I want them for eventing and jumping - don`t like the dressage thing very much 

I wrote Parlanti and Jo so I hope I will get something positive back


----------



## *Jasmin* (26 November 2012)

So I finally ended up at Parlanti´s, but I want to go and see some König`s too this week. 

The guy from Tucci told me, that there is a version of more solid boots, but they don´t look very nice.

Can someone recommend a Parlanti modell for eventing and everyday riding with front laces?

Thanks


----------



## ellie_e (26 November 2012)

I wear my De Niro Caprice boots around the yard and for competitions, there fab and fit perfectly


----------



## ajn1610 (26 November 2012)

peewit said:



			Donadeos from Joshua Jones. Wow. Soft and comfortable from the word go...
		
Click to expand...

I had a pair of Tucci from them. Excellent product and they fit like a glove but would agree with other poster though too fine for every day wear I keep mine for competition. (Not that I get to many these days!)


----------



## TheoryX1 (26 November 2012)

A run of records

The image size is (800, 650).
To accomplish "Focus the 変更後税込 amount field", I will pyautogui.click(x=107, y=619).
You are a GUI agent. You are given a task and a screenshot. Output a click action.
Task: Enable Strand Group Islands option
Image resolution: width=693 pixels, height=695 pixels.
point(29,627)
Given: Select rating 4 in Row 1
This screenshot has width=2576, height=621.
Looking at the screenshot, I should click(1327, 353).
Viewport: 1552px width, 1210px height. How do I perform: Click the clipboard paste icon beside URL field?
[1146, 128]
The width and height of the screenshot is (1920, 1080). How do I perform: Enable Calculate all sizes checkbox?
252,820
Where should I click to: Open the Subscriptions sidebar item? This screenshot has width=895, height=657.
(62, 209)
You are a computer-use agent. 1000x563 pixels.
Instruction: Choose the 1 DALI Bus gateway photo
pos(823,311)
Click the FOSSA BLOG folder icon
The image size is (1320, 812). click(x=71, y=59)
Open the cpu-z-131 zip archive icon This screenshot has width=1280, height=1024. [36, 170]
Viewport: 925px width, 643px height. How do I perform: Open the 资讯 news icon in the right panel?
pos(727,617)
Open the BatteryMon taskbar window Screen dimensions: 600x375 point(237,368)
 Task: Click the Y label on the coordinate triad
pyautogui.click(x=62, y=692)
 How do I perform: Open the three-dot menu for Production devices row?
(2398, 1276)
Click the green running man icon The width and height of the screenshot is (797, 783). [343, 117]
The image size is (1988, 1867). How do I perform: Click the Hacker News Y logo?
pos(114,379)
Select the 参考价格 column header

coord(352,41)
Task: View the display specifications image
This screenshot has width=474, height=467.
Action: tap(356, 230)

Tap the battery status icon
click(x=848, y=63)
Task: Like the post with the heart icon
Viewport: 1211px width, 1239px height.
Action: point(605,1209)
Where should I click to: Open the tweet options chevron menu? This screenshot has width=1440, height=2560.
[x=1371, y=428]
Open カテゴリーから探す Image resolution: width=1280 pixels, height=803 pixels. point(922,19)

**DIRECTION 1**: For each statement below, say yes or no according to the riding boots thread and quote the words that decide it. (a) The boots are wanted for dressage. (b) ellie_e wears De Niro Caprice boots both around the yard and for competitions. (c) ajn1610 wears the Tucci boots for everyday riding.
**DIRECTION 2**: According to the riding boots thread, what did the guy from Tucci say there is a version of?
**DIRECTION 3**: Write what comes next in the riding boots thread.

**RESULT 1**:
(a) No: "I want them for eventing and jumping - don`t like the dressage thing very much"
(b) Yes: "I wear my De Niro Caprice boots around the yard and for competitions"
(c) No: "too fine for every day wear I keep mine for competition"

**RESULT 2**: A version of more solid boots, though they don't look very nice.

**RESULT 3**:
Why dont you try something like Davies Riding Boots.  If you google them, they are easy to find, I believe they are in South Wales.  I bought mine at Badminton several years ago and got measured there.  THey are just simple classic riding boots with garter straps and cost me around about £600, but they will see me out, always clean up well, and to be fair I hardly wear them now, but I wont be selling them.  They are also extremely comfortable, after they were broken in of course.  The leather is a fantastic quality, but they are not a 'soft' leather boot, more like a traditional riding boot.


----------



## Hairy Old Cob (26 November 2012)

Battens In Ravensthorp Proper M2M Leather Riding Boots


----------



## *Jasmin* (26 November 2012)

The problem is that I live in Austria and there are not so many shops/ dealers where I could try/buy so many different boots. 
I´m going to contact de Niro, if there is anyone in my area? I heard a lot of them, but I´m not sure, if I can get them here? 
Just the guy with the Tucci´s and the shop with the König´s is in my area and thy guy from Parlanti agreed to meet me around Italy... So I´m happy I have a little choice...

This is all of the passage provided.